## Task requirements
Every line below from the one containing "Task: Click the blurred left side of gallery" through the one containing "Click the help" must be transcribed exactly. Omit all lines outside that stretch.

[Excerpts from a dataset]
*****

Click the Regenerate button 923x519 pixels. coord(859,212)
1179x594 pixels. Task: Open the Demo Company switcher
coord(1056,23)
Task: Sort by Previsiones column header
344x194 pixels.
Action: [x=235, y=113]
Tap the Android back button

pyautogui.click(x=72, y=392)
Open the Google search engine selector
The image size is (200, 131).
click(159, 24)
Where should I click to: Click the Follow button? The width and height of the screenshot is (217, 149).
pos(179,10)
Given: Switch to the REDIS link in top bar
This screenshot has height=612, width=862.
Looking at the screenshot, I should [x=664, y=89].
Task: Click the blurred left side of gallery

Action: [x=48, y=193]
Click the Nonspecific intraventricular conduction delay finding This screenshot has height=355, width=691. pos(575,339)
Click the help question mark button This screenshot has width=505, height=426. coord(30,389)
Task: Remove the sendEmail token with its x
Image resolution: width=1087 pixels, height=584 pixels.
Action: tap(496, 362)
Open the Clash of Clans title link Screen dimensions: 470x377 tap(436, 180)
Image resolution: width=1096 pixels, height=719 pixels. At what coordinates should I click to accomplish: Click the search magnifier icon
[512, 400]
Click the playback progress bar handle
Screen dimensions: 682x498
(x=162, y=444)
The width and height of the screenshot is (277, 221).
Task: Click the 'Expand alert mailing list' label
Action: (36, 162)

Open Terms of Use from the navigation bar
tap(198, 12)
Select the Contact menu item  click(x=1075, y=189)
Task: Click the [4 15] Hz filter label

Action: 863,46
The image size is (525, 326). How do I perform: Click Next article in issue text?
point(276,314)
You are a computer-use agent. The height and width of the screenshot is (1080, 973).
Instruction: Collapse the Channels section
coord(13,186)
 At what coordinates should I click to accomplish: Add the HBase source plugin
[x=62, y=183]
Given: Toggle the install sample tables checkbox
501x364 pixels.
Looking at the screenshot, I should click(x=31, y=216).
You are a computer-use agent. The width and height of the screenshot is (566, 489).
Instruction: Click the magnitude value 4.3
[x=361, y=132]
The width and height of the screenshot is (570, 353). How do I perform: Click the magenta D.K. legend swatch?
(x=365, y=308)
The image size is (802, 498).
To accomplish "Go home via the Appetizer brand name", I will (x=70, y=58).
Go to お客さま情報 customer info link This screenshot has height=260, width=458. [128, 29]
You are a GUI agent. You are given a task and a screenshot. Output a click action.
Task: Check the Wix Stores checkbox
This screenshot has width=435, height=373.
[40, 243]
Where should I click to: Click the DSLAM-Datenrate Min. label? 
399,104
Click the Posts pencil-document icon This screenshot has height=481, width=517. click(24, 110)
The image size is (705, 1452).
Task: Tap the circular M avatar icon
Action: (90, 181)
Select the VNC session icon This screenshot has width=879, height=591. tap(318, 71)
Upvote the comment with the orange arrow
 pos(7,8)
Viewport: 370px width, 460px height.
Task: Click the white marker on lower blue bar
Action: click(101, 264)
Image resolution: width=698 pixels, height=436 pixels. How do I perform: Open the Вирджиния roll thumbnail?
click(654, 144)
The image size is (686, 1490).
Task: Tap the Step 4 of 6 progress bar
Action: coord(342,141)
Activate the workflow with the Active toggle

*****

## Task answer
Task: Click the blurred left side of gallery

Action: [x=48, y=193]
Click the Nonspecific intraventricular conduction delay finding This screenshot has height=355, width=691. pos(575,339)
Click the help question mark button This screenshot has width=505, height=426. coord(30,389)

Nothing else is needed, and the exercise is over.